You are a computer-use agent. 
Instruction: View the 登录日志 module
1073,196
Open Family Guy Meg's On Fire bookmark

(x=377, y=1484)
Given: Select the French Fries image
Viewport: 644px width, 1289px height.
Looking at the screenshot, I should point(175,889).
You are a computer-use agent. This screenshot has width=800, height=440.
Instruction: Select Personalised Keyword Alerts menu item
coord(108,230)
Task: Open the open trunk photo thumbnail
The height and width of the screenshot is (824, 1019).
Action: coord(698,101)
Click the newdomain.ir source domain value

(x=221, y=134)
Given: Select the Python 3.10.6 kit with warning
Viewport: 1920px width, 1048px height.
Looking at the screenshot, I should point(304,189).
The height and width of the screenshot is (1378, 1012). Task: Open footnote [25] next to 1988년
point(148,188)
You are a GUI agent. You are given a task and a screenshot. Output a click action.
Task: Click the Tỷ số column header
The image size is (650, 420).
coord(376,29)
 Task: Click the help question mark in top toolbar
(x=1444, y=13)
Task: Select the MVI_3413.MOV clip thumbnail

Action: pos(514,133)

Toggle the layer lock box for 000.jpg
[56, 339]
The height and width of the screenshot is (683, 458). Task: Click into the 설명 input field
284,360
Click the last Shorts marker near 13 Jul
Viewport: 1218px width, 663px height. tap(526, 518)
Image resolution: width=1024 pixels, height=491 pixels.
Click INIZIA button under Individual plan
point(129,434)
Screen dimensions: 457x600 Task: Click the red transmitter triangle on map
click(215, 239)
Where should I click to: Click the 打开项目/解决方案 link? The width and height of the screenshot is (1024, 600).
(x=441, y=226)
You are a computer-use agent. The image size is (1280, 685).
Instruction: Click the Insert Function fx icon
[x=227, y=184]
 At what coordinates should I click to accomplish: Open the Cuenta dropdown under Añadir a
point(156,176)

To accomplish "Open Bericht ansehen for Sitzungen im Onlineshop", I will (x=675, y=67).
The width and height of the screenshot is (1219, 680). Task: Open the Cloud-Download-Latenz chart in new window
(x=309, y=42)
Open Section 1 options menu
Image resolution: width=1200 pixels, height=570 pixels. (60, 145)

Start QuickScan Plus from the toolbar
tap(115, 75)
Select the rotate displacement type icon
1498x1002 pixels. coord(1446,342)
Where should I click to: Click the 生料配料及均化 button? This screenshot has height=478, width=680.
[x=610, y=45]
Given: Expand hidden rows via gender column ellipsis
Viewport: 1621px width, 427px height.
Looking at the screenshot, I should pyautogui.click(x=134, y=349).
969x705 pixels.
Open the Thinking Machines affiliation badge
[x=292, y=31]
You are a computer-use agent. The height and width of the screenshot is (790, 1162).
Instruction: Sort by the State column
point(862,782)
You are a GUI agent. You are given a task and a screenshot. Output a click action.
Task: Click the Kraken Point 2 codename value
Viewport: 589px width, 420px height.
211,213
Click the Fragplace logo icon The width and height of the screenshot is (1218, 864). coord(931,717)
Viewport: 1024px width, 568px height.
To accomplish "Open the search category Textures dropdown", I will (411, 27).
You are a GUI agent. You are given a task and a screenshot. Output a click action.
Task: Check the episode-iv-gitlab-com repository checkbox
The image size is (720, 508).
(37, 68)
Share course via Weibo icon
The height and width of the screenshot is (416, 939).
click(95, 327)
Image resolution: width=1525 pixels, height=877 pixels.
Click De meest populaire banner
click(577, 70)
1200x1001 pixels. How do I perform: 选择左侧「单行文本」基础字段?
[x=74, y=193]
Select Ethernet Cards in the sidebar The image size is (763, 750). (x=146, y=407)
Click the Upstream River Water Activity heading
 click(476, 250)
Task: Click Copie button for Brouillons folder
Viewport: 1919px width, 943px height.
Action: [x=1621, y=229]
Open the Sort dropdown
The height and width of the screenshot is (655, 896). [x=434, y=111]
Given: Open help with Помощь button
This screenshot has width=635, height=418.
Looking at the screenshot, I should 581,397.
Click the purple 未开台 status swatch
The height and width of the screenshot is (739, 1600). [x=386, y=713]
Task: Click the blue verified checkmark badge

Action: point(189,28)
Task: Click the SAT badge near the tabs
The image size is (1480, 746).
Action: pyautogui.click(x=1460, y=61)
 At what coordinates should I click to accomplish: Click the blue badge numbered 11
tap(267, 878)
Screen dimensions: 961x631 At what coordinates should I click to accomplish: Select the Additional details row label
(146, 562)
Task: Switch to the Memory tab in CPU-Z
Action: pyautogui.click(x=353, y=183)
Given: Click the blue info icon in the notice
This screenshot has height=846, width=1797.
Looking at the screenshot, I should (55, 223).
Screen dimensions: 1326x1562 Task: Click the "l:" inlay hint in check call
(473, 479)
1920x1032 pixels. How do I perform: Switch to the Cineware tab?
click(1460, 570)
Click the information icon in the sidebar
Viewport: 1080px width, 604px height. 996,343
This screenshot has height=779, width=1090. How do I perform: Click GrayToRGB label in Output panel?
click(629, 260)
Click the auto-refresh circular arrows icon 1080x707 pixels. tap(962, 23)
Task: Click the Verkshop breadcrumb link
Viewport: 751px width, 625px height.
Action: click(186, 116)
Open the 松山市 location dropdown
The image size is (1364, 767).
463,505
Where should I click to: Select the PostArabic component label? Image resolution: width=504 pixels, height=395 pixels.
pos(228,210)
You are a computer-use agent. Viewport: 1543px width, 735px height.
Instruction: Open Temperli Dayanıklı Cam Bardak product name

# # # #

Task brief
Please reproduce every record shown above, exactly as written.

Response to the exercise
You are a computer-use agent. 
Instruction: View the 登录日志 module
1073,196
Open Family Guy Meg's On Fire bookmark

(x=377, y=1484)
Given: Select the French Fries image
Viewport: 644px width, 1289px height.
Looking at the screenshot, I should point(175,889).
You are a computer-use agent. This screenshot has width=800, height=440.
Instruction: Select Personalised Keyword Alerts menu item
coord(108,230)
Task: Open the open trunk photo thumbnail
The height and width of the screenshot is (824, 1019).
Action: coord(698,101)
Click the newdomain.ir source domain value

(x=221, y=134)
Given: Select the Python 3.10.6 kit with warning
Viewport: 1920px width, 1048px height.
Looking at the screenshot, I should point(304,189).
The height and width of the screenshot is (1378, 1012). Task: Open footnote [25] next to 1988년
point(148,188)
You are a GUI agent. You are given a task and a screenshot. Output a click action.
Task: Click the Tỷ số column header
The image size is (650, 420).
coord(376,29)
 Task: Click the help question mark in top toolbar
(x=1444, y=13)
Task: Select the MVI_3413.MOV clip thumbnail

Action: pos(514,133)

Toggle the layer lock box for 000.jpg
[56, 339]
The height and width of the screenshot is (683, 458). Task: Click into the 설명 input field
284,360
Click the last Shorts marker near 13 Jul
Viewport: 1218px width, 663px height. tap(526, 518)
Image resolution: width=1024 pixels, height=491 pixels.
Click INIZIA button under Individual plan
point(129,434)
Screen dimensions: 457x600 Task: Click the red transmitter triangle on map
click(215, 239)
Where should I click to: Click the 打开项目/解决方案 link? The width and height of the screenshot is (1024, 600).
(x=441, y=226)
You are a computer-use agent. The image size is (1280, 685).
Instruction: Click the Insert Function fx icon
[x=227, y=184]
 At what coordinates should I click to accomplish: Open the Cuenta dropdown under Añadir a
point(156,176)

To accomplish "Open Bericht ansehen for Sitzungen im Onlineshop", I will (x=675, y=67).
The width and height of the screenshot is (1219, 680). Task: Open the Cloud-Download-Latenz chart in new window
(x=309, y=42)
Open Section 1 options menu
Image resolution: width=1200 pixels, height=570 pixels. (60, 145)

Start QuickScan Plus from the toolbar
tap(115, 75)
Select the rotate displacement type icon
1498x1002 pixels. coord(1446,342)
Where should I click to: Click the 生料配料及均化 button? This screenshot has height=478, width=680.
[x=610, y=45]
Given: Expand hidden rows via gender column ellipsis
Viewport: 1621px width, 427px height.
Looking at the screenshot, I should pyautogui.click(x=134, y=349).
969x705 pixels.
Open the Thinking Machines affiliation badge
[x=292, y=31]
You are a computer-use agent. The height and width of the screenshot is (790, 1162).
Instruction: Sort by the State column
point(862,782)
You are a GUI agent. You are given a task and a screenshot. Output a click action.
Task: Click the Kraken Point 2 codename value
Viewport: 589px width, 420px height.
211,213
Click the Fragplace logo icon The width and height of the screenshot is (1218, 864). coord(931,717)
Viewport: 1024px width, 568px height.
To accomplish "Open the search category Textures dropdown", I will (411, 27).
You are a GUI agent. You are given a task and a screenshot. Output a click action.
Task: Check the episode-iv-gitlab-com repository checkbox
The image size is (720, 508).
(37, 68)
Share course via Weibo icon
The height and width of the screenshot is (416, 939).
click(95, 327)
Image resolution: width=1525 pixels, height=877 pixels.
Click De meest populaire banner
click(577, 70)
1200x1001 pixels. How do I perform: 选择左侧「单行文本」基础字段?
[x=74, y=193]
Select Ethernet Cards in the sidebar The image size is (763, 750). (x=146, y=407)
Click the Upstream River Water Activity heading
 click(476, 250)
Task: Click Copie button for Brouillons folder
Viewport: 1919px width, 943px height.
Action: [x=1621, y=229]
Open the Sort dropdown
The height and width of the screenshot is (655, 896). [x=434, y=111]
Given: Open help with Помощь button
This screenshot has width=635, height=418.
Looking at the screenshot, I should 581,397.
Click the purple 未开台 status swatch
The height and width of the screenshot is (739, 1600). [x=386, y=713]
Task: Click the blue verified checkmark badge

Action: point(189,28)
Task: Click the SAT badge near the tabs
The image size is (1480, 746).
Action: pyautogui.click(x=1460, y=61)
 At what coordinates should I click to accomplish: Click the blue badge numbered 11
tap(267, 878)
Screen dimensions: 961x631 At what coordinates should I click to accomplish: Select the Additional details row label
(146, 562)
Task: Switch to the Memory tab in CPU-Z
Action: pyautogui.click(x=353, y=183)
Given: Click the blue info icon in the notice
This screenshot has height=846, width=1797.
Looking at the screenshot, I should (55, 223).
Screen dimensions: 1326x1562 Task: Click the "l:" inlay hint in check call
(473, 479)
1920x1032 pixels. How do I perform: Switch to the Cineware tab?
click(1460, 570)
Click the information icon in the sidebar
Viewport: 1080px width, 604px height. 996,343
This screenshot has height=779, width=1090. How do I perform: Click GrayToRGB label in Output panel?
click(629, 260)
Click the auto-refresh circular arrows icon 1080x707 pixels. tap(962, 23)
Task: Click the Verkshop breadcrumb link
Viewport: 751px width, 625px height.
Action: click(186, 116)
Open the 松山市 location dropdown
The image size is (1364, 767).
463,505
Where should I click to: Select the PostArabic component label? Image resolution: width=504 pixels, height=395 pixels.
pos(228,210)
You are a computer-use agent. Viewport: 1543px width, 735px height.
Instruction: Open Temperli Dayanıklı Cam Bardak product name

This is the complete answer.